To do
In the data that follows, count the lines in which the word "screenshot" occurs, and report that figure alone.

Records to process
"""
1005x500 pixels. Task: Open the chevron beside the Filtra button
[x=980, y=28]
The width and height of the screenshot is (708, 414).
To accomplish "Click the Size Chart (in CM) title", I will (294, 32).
"""
"""
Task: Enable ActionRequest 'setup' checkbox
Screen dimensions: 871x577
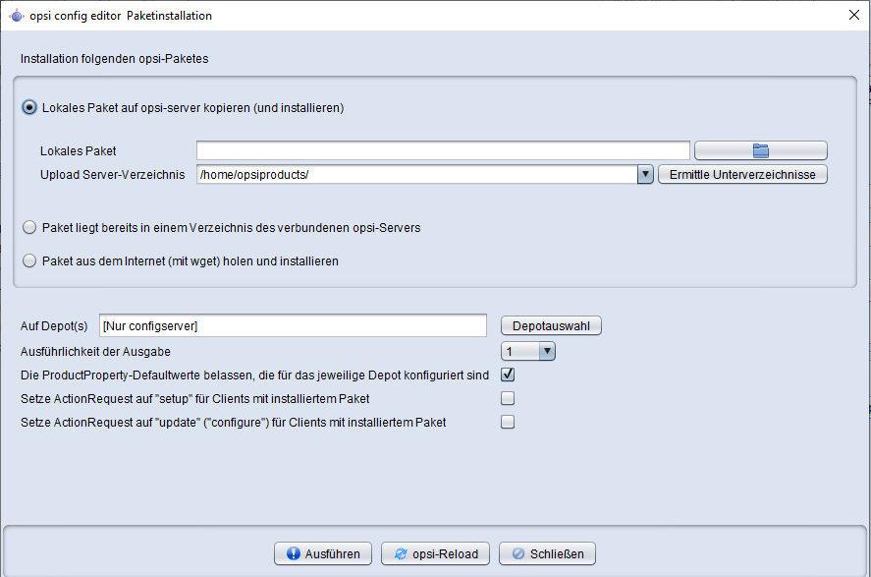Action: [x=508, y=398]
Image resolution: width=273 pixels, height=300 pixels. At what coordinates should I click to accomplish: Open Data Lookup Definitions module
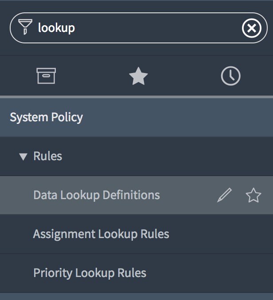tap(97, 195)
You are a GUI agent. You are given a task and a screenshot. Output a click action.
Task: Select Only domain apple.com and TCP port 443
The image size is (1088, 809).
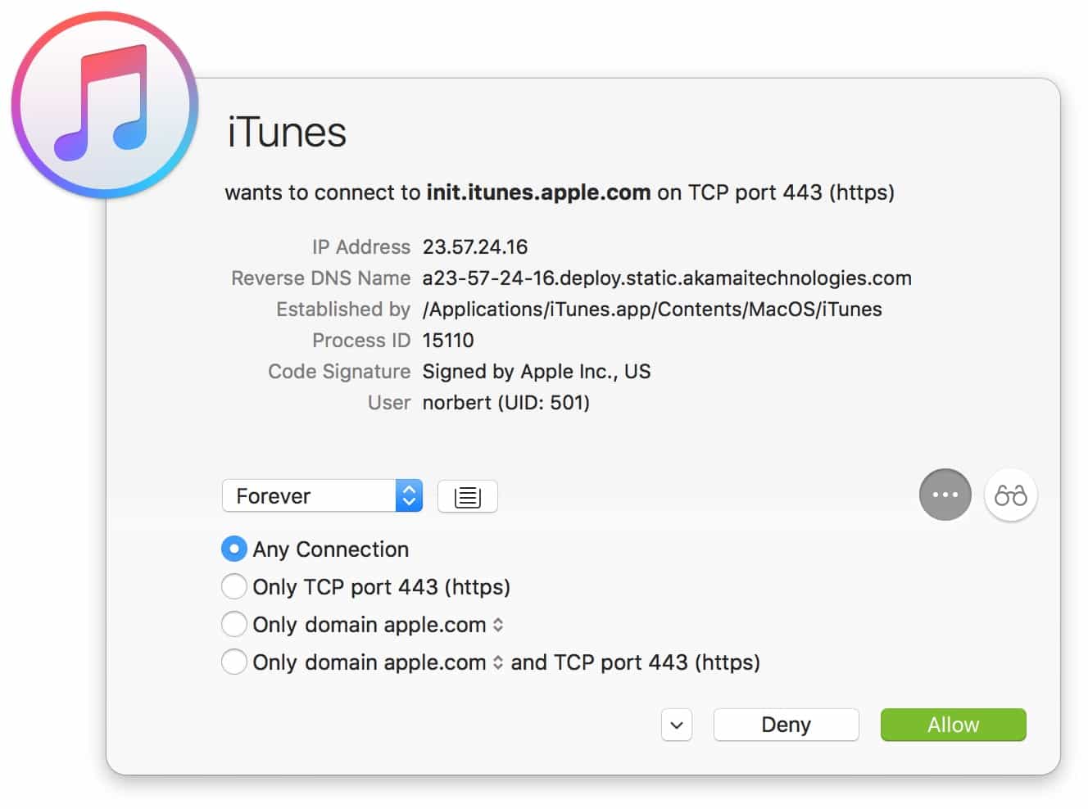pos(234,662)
"""
Answer section
2